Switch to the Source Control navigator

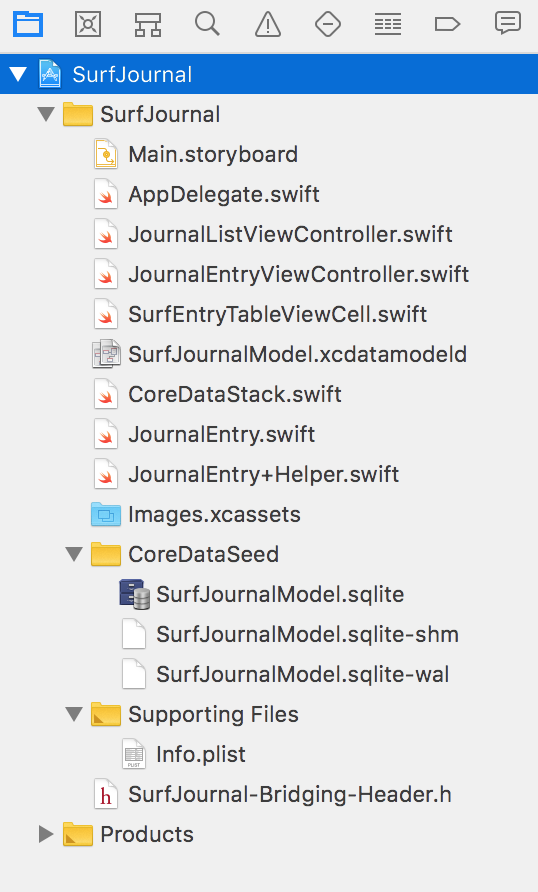(88, 24)
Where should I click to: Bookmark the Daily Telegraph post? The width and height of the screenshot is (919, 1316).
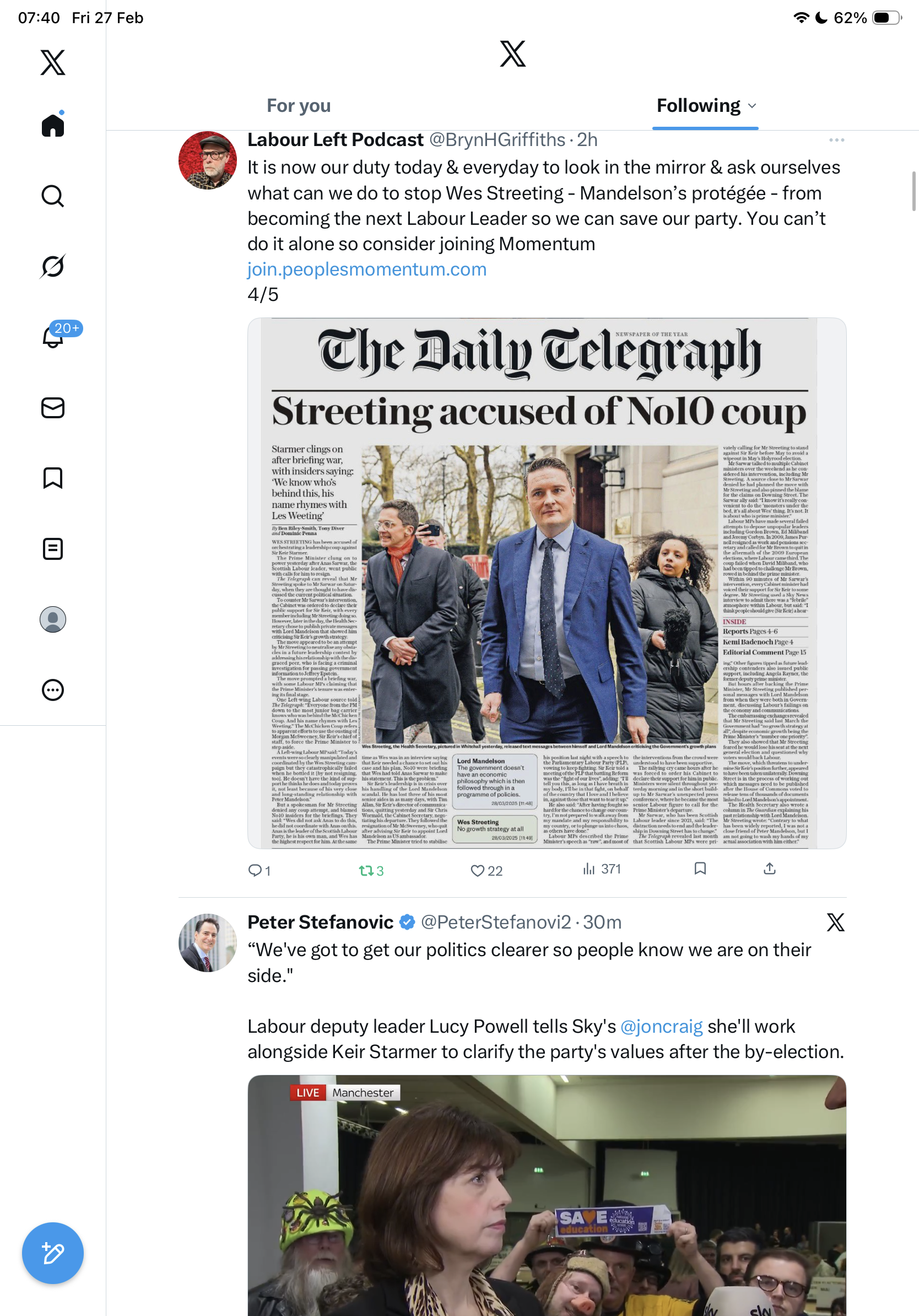pyautogui.click(x=700, y=869)
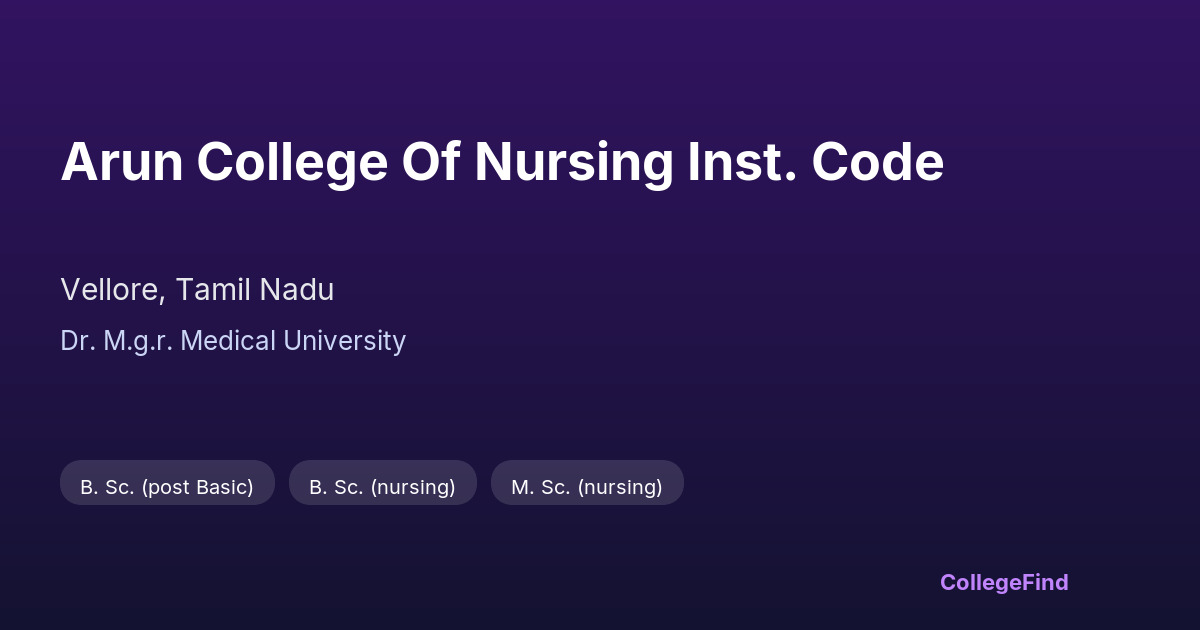
Task: Select the B. Sc. (post Basic) tag
Action: (x=167, y=487)
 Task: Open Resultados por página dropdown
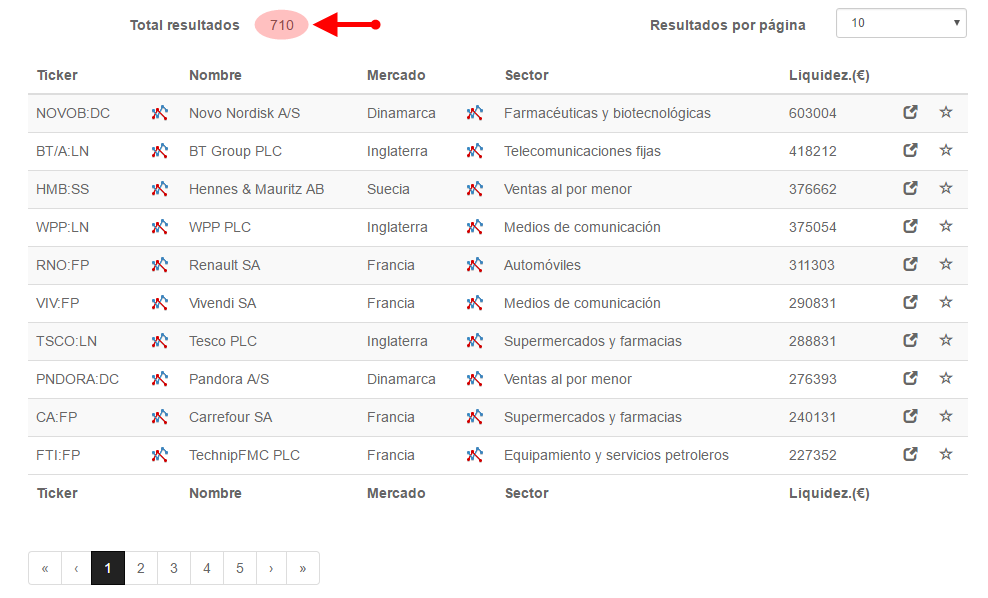901,23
★ ★ ★
All of the material above goes into the copy exactly as is; the pictures do not.

Switch to the Source Control navigator

(88, 24)
Where should I click to: Bookmark the Daily Telegraph post? The width and height of the screenshot is (919, 1316).
pyautogui.click(x=700, y=869)
Task: Select the B. Sc. (post Basic) tag
Action: (x=167, y=487)
 Task: Open Resultados por página dropdown
901,23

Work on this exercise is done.